WORK INSTRUCTIONS: This exercise asks for the records to be retyped exactly as they read.
*** EXERCISE DATA ***
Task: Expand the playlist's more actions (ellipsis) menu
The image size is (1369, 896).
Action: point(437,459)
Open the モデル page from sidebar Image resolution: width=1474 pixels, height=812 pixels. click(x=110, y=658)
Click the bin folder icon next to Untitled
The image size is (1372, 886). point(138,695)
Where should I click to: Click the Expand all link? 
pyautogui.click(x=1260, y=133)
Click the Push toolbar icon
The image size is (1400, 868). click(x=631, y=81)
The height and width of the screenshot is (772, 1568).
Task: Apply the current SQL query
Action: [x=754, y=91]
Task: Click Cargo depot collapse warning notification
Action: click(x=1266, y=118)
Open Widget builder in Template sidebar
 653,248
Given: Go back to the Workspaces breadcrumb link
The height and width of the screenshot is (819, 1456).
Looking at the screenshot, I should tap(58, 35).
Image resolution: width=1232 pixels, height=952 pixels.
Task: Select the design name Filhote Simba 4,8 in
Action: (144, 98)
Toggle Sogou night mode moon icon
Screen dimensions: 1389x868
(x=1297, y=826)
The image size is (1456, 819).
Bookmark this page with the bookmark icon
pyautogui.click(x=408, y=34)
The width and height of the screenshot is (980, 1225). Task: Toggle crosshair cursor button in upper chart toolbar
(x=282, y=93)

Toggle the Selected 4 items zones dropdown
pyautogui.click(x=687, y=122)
*** End of EXERCISE DATA ***
RESULT OF THE EXERCISE:
Task: Expand the playlist's more actions (ellipsis) menu
The image size is (1369, 896).
Action: point(437,459)
Open the モデル page from sidebar Image resolution: width=1474 pixels, height=812 pixels. click(x=110, y=658)
Click the bin folder icon next to Untitled
The image size is (1372, 886). point(138,695)
Where should I click to: Click the Expand all link? 
pyautogui.click(x=1260, y=133)
Click the Push toolbar icon
The image size is (1400, 868). click(x=631, y=81)
The height and width of the screenshot is (772, 1568).
Task: Apply the current SQL query
Action: [x=754, y=91]
Task: Click Cargo depot collapse warning notification
Action: click(x=1266, y=118)
Open Widget builder in Template sidebar
 653,248
Given: Go back to the Workspaces breadcrumb link
The height and width of the screenshot is (819, 1456).
Looking at the screenshot, I should tap(58, 35).
Image resolution: width=1232 pixels, height=952 pixels.
Task: Select the design name Filhote Simba 4,8 in
Action: (144, 98)
Toggle Sogou night mode moon icon
Screen dimensions: 1389x868
(x=1297, y=826)
The image size is (1456, 819).
Bookmark this page with the bookmark icon
pyautogui.click(x=408, y=34)
The width and height of the screenshot is (980, 1225). Task: Toggle crosshair cursor button in upper chart toolbar
(x=282, y=93)

Toggle the Selected 4 items zones dropdown
pyautogui.click(x=687, y=122)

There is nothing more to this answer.